Exercise brief:
Check every line of the data below for the string "computer", and copy the ones that hold it.

-=-=-

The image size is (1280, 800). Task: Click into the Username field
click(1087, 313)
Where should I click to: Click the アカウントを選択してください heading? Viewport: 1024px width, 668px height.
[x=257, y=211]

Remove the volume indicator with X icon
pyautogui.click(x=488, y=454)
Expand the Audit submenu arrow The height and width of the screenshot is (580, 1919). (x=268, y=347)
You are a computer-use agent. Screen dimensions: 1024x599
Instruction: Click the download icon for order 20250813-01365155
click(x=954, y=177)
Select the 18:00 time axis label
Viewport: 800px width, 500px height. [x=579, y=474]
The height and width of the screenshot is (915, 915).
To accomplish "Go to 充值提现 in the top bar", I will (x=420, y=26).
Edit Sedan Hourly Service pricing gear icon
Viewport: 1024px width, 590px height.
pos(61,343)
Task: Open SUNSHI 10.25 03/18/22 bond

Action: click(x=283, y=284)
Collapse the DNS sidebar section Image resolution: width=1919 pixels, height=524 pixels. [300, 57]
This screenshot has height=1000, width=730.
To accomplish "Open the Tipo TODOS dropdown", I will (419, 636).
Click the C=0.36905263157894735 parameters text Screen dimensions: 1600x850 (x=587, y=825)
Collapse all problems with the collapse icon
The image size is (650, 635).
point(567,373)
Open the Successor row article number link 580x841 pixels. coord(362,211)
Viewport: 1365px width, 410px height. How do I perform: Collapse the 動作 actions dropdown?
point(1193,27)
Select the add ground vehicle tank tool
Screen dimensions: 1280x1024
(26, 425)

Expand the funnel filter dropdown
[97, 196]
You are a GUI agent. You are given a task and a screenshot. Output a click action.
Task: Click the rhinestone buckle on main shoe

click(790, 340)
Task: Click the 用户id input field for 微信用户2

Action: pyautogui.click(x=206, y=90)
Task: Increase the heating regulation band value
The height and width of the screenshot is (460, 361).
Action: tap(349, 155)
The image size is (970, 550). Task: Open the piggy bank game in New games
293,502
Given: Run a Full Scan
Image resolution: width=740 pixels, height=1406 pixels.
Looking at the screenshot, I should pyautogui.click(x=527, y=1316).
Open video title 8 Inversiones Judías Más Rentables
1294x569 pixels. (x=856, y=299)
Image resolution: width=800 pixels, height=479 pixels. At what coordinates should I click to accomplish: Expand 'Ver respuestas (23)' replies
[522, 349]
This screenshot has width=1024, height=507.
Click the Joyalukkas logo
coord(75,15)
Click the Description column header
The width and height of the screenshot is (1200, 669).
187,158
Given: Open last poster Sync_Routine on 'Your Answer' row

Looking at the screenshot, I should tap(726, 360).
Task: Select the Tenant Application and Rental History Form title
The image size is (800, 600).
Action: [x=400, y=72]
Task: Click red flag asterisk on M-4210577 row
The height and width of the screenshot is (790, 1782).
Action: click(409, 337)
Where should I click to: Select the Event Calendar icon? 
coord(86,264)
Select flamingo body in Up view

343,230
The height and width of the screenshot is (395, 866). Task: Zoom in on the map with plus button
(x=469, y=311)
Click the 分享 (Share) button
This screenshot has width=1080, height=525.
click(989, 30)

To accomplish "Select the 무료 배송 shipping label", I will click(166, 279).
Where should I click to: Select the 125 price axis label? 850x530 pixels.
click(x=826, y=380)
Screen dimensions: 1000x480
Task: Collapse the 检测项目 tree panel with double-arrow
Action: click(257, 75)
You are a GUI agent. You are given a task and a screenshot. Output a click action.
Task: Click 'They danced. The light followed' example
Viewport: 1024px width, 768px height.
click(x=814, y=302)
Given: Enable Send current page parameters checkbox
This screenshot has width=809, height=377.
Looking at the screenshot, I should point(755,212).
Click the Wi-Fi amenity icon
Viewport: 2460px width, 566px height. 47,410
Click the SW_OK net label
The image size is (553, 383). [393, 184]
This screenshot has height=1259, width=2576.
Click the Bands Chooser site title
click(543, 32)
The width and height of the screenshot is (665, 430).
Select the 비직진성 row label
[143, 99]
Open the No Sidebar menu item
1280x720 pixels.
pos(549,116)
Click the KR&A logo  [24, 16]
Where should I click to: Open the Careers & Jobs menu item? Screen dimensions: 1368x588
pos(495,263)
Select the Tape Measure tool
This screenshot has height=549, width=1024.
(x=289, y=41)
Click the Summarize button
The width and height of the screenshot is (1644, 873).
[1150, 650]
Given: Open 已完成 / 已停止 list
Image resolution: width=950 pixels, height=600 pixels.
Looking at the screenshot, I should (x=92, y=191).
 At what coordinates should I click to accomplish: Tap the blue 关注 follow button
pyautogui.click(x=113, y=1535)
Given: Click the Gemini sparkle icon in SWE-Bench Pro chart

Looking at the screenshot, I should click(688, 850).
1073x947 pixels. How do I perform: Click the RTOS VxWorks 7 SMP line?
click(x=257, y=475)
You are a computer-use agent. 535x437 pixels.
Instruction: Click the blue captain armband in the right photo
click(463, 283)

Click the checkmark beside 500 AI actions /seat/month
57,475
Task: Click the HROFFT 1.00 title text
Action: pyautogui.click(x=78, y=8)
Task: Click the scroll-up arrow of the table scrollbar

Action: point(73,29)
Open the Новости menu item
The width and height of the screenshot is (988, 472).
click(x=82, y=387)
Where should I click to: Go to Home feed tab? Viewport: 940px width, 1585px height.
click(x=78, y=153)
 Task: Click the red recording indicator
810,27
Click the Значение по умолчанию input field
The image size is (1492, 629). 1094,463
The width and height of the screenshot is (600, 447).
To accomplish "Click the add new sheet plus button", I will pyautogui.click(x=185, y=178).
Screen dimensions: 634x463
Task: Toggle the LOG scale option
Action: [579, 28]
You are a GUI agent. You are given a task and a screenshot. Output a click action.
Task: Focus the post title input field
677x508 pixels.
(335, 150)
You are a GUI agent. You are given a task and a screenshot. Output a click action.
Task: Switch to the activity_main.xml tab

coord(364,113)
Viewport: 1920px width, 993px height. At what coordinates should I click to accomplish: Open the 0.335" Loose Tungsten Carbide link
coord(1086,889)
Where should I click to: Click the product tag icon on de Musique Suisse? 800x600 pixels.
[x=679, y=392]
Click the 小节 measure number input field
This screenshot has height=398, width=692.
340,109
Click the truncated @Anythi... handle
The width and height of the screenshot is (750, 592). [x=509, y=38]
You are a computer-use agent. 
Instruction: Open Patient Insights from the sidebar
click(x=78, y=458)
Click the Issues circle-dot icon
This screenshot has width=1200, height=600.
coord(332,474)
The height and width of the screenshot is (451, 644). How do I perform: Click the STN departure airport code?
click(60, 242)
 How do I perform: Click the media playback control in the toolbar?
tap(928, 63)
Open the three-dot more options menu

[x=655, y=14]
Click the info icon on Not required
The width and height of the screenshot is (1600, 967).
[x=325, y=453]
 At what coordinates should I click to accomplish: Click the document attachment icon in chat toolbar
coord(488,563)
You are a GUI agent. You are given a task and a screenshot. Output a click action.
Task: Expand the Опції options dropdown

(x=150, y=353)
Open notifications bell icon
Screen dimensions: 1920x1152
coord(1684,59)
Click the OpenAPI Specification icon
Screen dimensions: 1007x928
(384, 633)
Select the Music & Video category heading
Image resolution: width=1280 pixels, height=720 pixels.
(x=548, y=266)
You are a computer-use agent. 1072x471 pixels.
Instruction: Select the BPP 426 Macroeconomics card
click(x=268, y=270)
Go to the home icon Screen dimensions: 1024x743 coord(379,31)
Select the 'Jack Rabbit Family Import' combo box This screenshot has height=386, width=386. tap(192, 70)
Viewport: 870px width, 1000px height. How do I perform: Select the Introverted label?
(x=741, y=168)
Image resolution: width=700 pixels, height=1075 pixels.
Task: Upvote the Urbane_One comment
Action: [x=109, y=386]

-=-=-

Answer box:
You are a computer-use agent. Screen dimensions: 1024x599
You are a computer-use agent. 535x437 pixels.
You are a computer-use agent. 
You are a computer-use agent. 1072x471 pixels.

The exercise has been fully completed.